▸ **Text block**:
--------------------------------

Boston Bombings: Should the State Pay for Victims' Medical Expenses?
The almost 300 victims of the Boston Marathon bombing and their families will be able to rest a little easier knowing that they will receive insurance coverage for their treatment thanks to Massachusetts’ health insurance program, colloquially known as “Romneycare.” Enacted in 2006, the law requires all residents of the state to purchase health insurance, but also provides publicly subsidized coverage to those whose employer does not provide health care. Under the program’s Health Safety Net policy, those who cannot afford health insurance or who have inadequate insurance, as well as visitors to Massachusetts, are eligible to have their treatment costs paid for by taxpayers. The funding for Health Safety Net is primarily drawn from taxes on hospitals and health insurance companies, who in turn pass on this cost to their customers.
This arrangement will prove to benefit the victims not just during their initial treatment, but for their recovery, and in some cases the rest of their lives. As JudyAnn Bigby, former secretary of the Massachusetts Executive Office of Health and Human Services explained, federal law requires hospitals to treat emergency cases without any regard to ability to pay. But if the patient lacks (sufficient) insurance, hospitals will often send them to a public hospital or even home once their condition has been stabilized. With Romneycare, however, this is not an issue.
Furthermore, many of the victims will have long-term health problems due to their wounds. Elsewhere in the country, this might mean they would have “pre-existing conditions,” making it difficult to find insurance plans willing to cover them. The Massachusetts health care program is limited in this regard: Depending on the nature of the injuries and their subsequent related costs, victims’ long-term care needs may or may not be covered by their insurance, whether it is private or public. Numerous charitable funds have been created precisely to deal with this problem.
While lower health insurance costs and greater coverage are hardly a bad thing, Romneycare has had its fair share of criticism. For one thing, it failed to decrease emergency room usage: There was “a 6% increase in emergency room use from 2006 to 2010, the first four years when the law was in effect.” There was also an increase in demand for public “safety-net” hospitals, contributing to increased difficulty in seeing a doctor: “the Massachusetts Medical Society found that only half of the state’s primary-care providers are accepting new patients, down from 70% in 2007. And the average wait time to see a doctor in family medicine is 45 days — up from 34 days in 2007.”

--------------------------------

▸ **Records shown**:
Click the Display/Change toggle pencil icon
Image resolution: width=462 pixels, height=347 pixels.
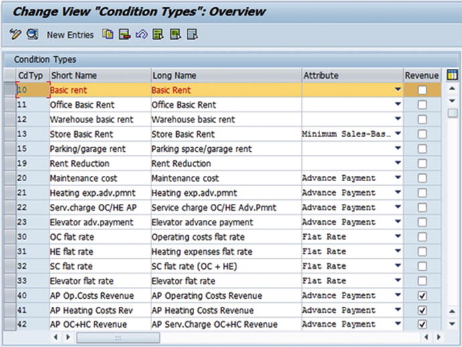[16, 34]
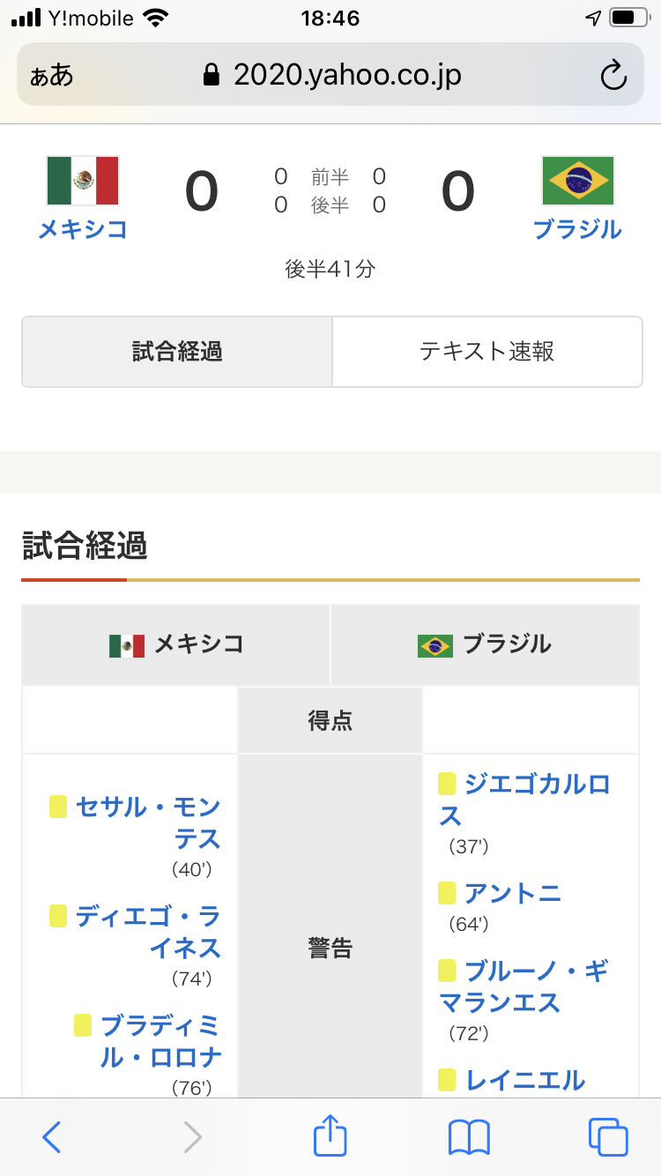Open ブラジル team link below flag
Image resolution: width=661 pixels, height=1176 pixels.
coord(578,230)
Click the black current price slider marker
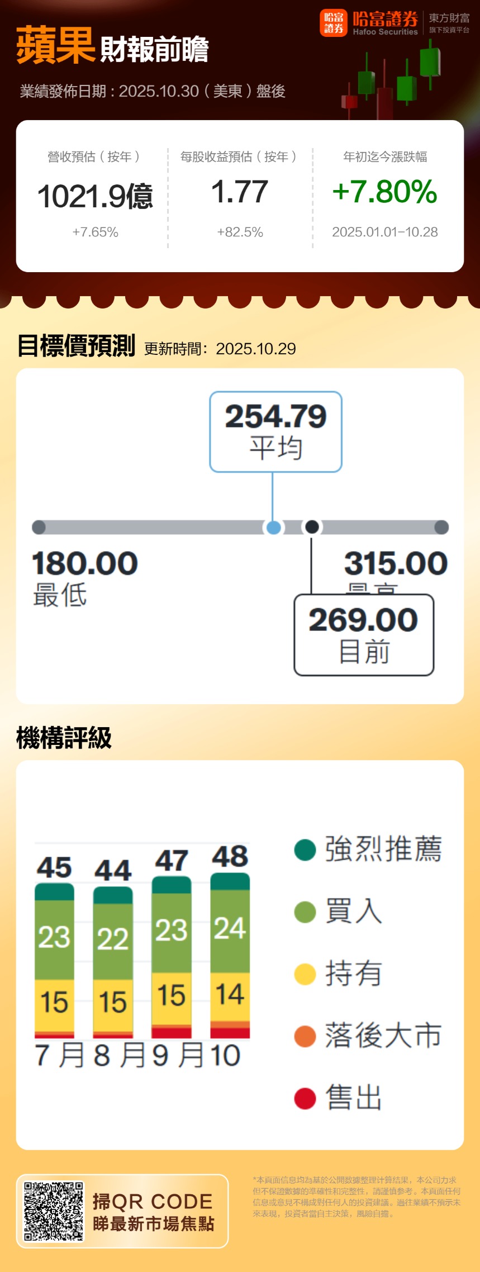480x1272 pixels. [x=312, y=526]
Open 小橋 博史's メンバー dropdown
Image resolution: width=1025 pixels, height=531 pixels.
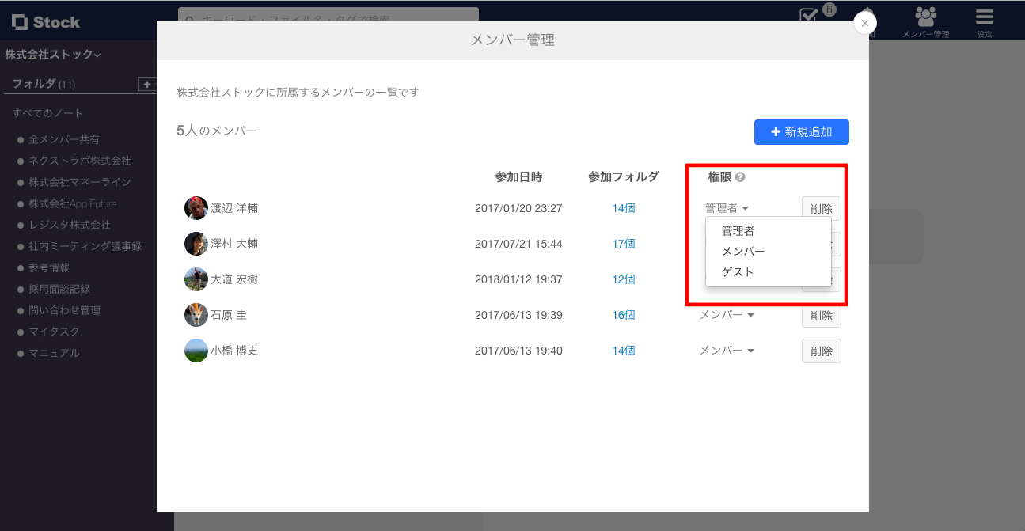727,351

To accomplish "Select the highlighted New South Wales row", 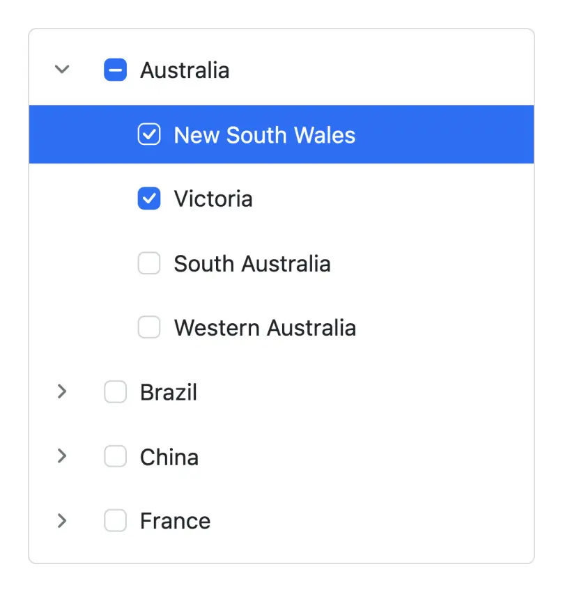I will point(265,134).
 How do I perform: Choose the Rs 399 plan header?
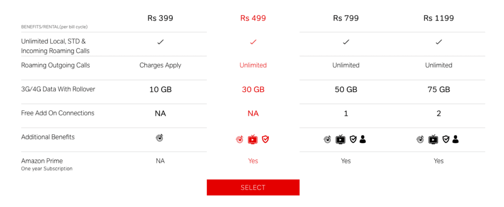tap(160, 18)
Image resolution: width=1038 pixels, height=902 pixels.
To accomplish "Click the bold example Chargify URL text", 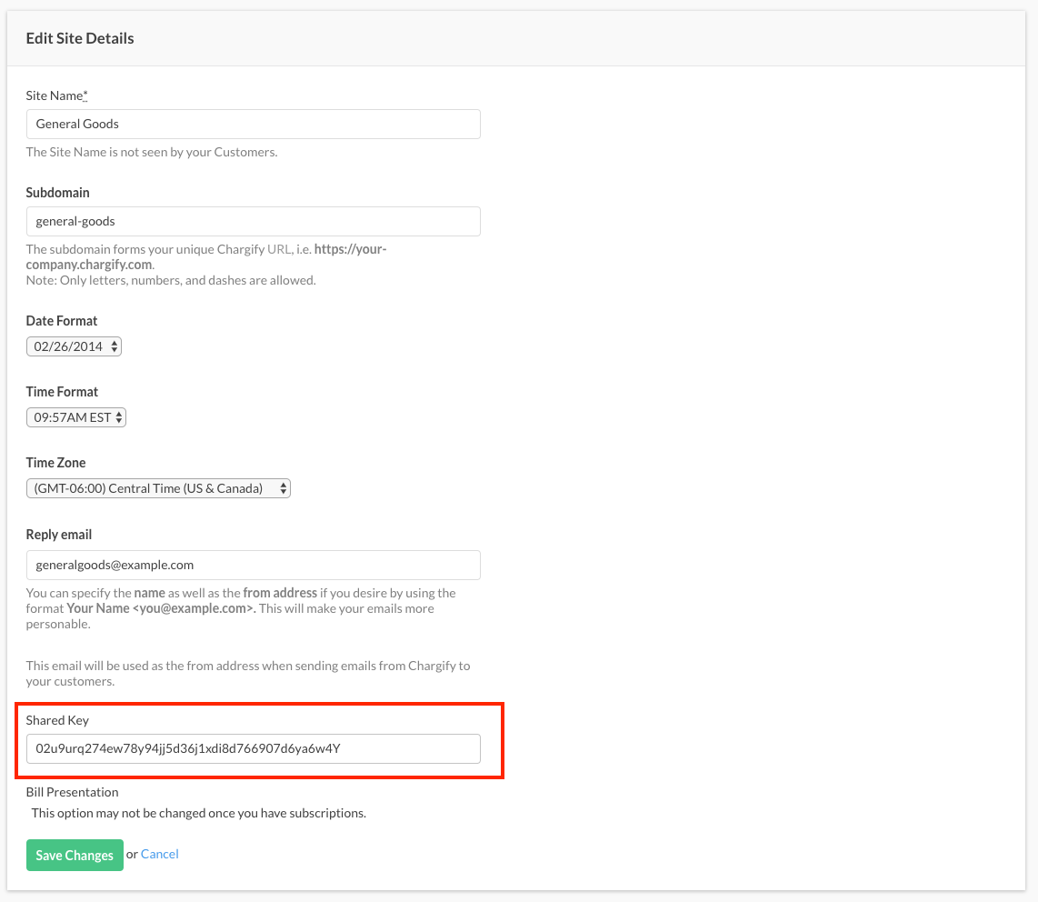I will click(350, 249).
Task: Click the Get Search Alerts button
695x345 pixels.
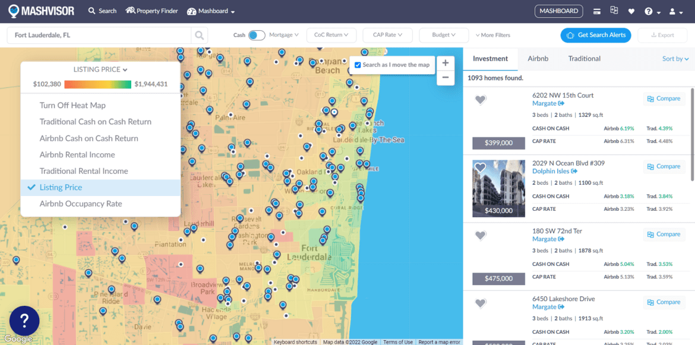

--------------------------------

▸ **What is being asked**: In the text above on Romneycare and the Boston Marathon bombing victims, copy out the passage from "Furthermore, many of" to "with this problem.".

▸ **Written solution**:
Furthermore, many of the victims will have long-term health problems due to their wounds. Elsewhere in the country, this might mean they would have “pre-existing conditions,” making it difficult to find insurance plans willing to cover them. The Massachusetts health care program is limited in this regard: Depending on the nature of the injuries and their subsequent related costs, victims’ long-term care needs may or may not be covered by their insurance, whether it is private or public. Numerous charitable funds have been created precisely to deal with this problem.